Un motocycliste passe le siège social Ecobank à Lomé, Togo, le 6 juin 2015.

La Haute autorité de l'audiovisuel au Togo a retiré les fréquences de deux médias privés qui émettent depuis 10 ans, pour n'avoir pas rempli les "formalités préalables d'autorisation".

Dans un courrier du 6 février, le président de la Haute autorité de l’audiovisuelle et de la communication (Haac) a notifié à l’administrateur du groupe sud média, la décision du retrait des fréquences de la radio City FM et de la télévision la chaine du futur (LCF).

Lors d’une conférence de presse le 2 février dernier, au siège de la Haac à Lomé, le président de l’organe de régulation a évoqué le motif qui a conduit au retrait des fréquences.

Luc Abaki, directeur général du groupe Sud Media, ne "comprend pas qu'après 9 ans d'exercice, nous devons mener un combat", assurant que "toutes les démarches" avaient été effectuées à plusieurs reprises pour soumettre le dossier.

"Nous avons travaillé en synergie avec la Haac, car elle nous donne qui garantit l'octroi de l'aide à la presse", a-t-il expliqué.

Luc Abaki, directeur de LFC et de City FM, à Lomé, au Togo, le 7 février 2017.(VOA/Kayi Lawson)
Luc Abaki, directeur de LFC et de City FM, à Lomé, au Togo, le 7 février 2017.(VOA/Kayi Lawson)

"Des gens pleuraient"

A la suite de cette décision du président de la Haac, les 70 agents de City Fm et de LCF se retrouvent au chômage technique. Cette situation est "insoutenable" pour Junior Aménougnan, animateur de programme sur LCF.

"Les gens pleuraient, on se demande si c'est fini ou s'il on va reprendre bientôt?", raconte-il.

Déjà au sein du bureau de la HAAC, la décision ne fait pas l’unanimité. Le président du comité presse écrite, Zeus Aziadouvo vient de saisir la cour suprême, indiquant qu’aucune décision n’a été prise en plénière concernant la fermeture de LFC et de City FM. Il dénonce des manœuvres liberticides.

L’indignation se ressent également au sein de la corporation. Pour Patricia Adjisséku, secrétaire général de l’Union des journalistes indépendants du Togo (UJIT), "cela fait quelque temps que nous avions remarqué les efforts au niveau de la liberté de presse, mais aujourd'hui c'est une violation de cette liberté".

LCF, était en une période de sa vie, définie comme la Chaine de Faure, en faisant allusion au président togolais Faure Gnassingbé. Fondé par l’ancien ministre de l’administration territoriale Pascal Bodjona, aujourd’hui tombé en disgrâce, le groupe Sud Média serait dans le collimateur du pouvoir de Lomé.

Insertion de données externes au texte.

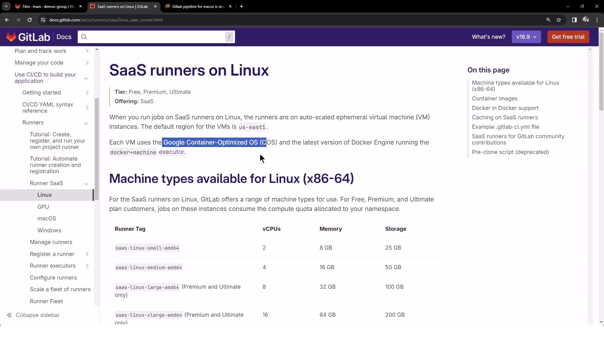
Task: Click the site information icon in address bar
Action: pyautogui.click(x=43, y=20)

Condamnation d'Amnesty International

Dans un communiqué, l'ONG Amnesty International a dénoncé "une attaque contre la liberté d'expression", estimant cette "sanction disproportionnellement lourde au vu des faits reprochés".

L'autorité de régulation avait déjà fermé plusieurs médias en 2013, notamment la radio Légende FM pour "multiples dérapages", affirmant qu'elle diffusait de fausses informations durant les législatives.

Au Bénin voisin, trois médias proches de l'opposition - E-Télé, Eden TV, et Radio Soleil - avaient également été suspendus fin novembre-début décembre, avant d'être à nouveau été autorisés à émettre fin janvier par l'autorité de régulation de l'audiovisuel béninoise.